Start of Data supplied
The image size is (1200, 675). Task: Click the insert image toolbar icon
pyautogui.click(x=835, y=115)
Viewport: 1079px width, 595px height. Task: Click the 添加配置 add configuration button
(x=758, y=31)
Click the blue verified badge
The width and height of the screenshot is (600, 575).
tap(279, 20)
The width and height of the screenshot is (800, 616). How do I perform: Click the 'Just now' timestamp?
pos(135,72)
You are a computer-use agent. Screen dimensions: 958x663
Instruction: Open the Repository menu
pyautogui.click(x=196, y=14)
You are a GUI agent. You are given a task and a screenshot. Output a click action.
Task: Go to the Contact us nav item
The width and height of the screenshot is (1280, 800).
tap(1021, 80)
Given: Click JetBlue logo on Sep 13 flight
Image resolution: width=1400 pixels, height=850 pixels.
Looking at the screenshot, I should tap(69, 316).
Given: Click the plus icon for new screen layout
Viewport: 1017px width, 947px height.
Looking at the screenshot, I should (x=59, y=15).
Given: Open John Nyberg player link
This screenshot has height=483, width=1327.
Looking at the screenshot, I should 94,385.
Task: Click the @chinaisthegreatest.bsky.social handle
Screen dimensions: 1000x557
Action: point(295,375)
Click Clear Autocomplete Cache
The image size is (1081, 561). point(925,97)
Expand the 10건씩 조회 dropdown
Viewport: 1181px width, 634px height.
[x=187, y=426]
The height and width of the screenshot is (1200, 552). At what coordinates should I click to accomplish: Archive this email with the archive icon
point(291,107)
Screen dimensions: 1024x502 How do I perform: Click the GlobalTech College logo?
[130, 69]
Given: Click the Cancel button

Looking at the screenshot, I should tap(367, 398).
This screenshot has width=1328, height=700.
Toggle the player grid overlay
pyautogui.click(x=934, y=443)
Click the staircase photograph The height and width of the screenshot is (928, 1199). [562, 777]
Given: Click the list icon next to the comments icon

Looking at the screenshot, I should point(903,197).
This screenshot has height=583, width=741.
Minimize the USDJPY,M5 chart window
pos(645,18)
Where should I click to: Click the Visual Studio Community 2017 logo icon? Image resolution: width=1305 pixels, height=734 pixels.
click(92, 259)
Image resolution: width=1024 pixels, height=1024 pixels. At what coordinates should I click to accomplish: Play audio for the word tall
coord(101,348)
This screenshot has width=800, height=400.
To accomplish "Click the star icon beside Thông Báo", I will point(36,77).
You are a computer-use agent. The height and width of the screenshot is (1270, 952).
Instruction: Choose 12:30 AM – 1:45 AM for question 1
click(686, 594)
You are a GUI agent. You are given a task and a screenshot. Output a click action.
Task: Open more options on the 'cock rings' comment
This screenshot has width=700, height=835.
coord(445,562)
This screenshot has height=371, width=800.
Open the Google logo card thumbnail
End of Data supplied
- **Description of the task**
Write the whole of the data out again exactly as it stands.

- **Solution**
The image size is (1200, 675). Task: Click the insert image toolbar icon
pyautogui.click(x=835, y=115)
Viewport: 1079px width, 595px height. Task: Click the 添加配置 add configuration button
(x=758, y=31)
Click the blue verified badge
The width and height of the screenshot is (600, 575).
tap(279, 20)
The width and height of the screenshot is (800, 616). How do I perform: Click the 'Just now' timestamp?
pos(135,72)
You are a computer-use agent. Screen dimensions: 958x663
Instruction: Open the Repository menu
pyautogui.click(x=196, y=14)
You are a GUI agent. You are given a task and a screenshot. Output a click action.
Task: Go to the Contact us nav item
The width and height of the screenshot is (1280, 800).
tap(1021, 80)
Given: Click JetBlue logo on Sep 13 flight
Image resolution: width=1400 pixels, height=850 pixels.
Looking at the screenshot, I should tap(69, 316).
Given: Click the plus icon for new screen layout
Viewport: 1017px width, 947px height.
Looking at the screenshot, I should (x=59, y=15).
Given: Open John Nyberg player link
This screenshot has height=483, width=1327.
Looking at the screenshot, I should 94,385.
Task: Click the @chinaisthegreatest.bsky.social handle
Screen dimensions: 1000x557
Action: point(295,375)
Click Clear Autocomplete Cache
The image size is (1081, 561). point(925,97)
Expand the 10건씩 조회 dropdown
Viewport: 1181px width, 634px height.
[x=187, y=426]
The height and width of the screenshot is (1200, 552). At what coordinates should I click to accomplish: Archive this email with the archive icon
point(291,107)
Screen dimensions: 1024x502 How do I perform: Click the GlobalTech College logo?
[130, 69]
Given: Click the Cancel button

Looking at the screenshot, I should tap(367, 398).
This screenshot has width=1328, height=700.
Toggle the player grid overlay
pyautogui.click(x=934, y=443)
Click the staircase photograph The height and width of the screenshot is (928, 1199). [562, 777]
Given: Click the list icon next to the comments icon

Looking at the screenshot, I should point(903,197).
This screenshot has height=583, width=741.
Minimize the USDJPY,M5 chart window
pos(645,18)
Where should I click to: Click the Visual Studio Community 2017 logo icon? Image resolution: width=1305 pixels, height=734 pixels.
click(92, 259)
Image resolution: width=1024 pixels, height=1024 pixels. At what coordinates should I click to accomplish: Play audio for the word tall
coord(101,348)
This screenshot has width=800, height=400.
To accomplish "Click the star icon beside Thông Báo", I will point(36,77).
You are a computer-use agent. The height and width of the screenshot is (1270, 952).
Instruction: Choose 12:30 AM – 1:45 AM for question 1
click(686, 594)
You are a GUI agent. You are given a task and a screenshot. Output a click action.
Task: Open more options on the 'cock rings' comment
This screenshot has width=700, height=835.
coord(445,562)
This screenshot has height=371, width=800.
Open the Google logo card thumbnail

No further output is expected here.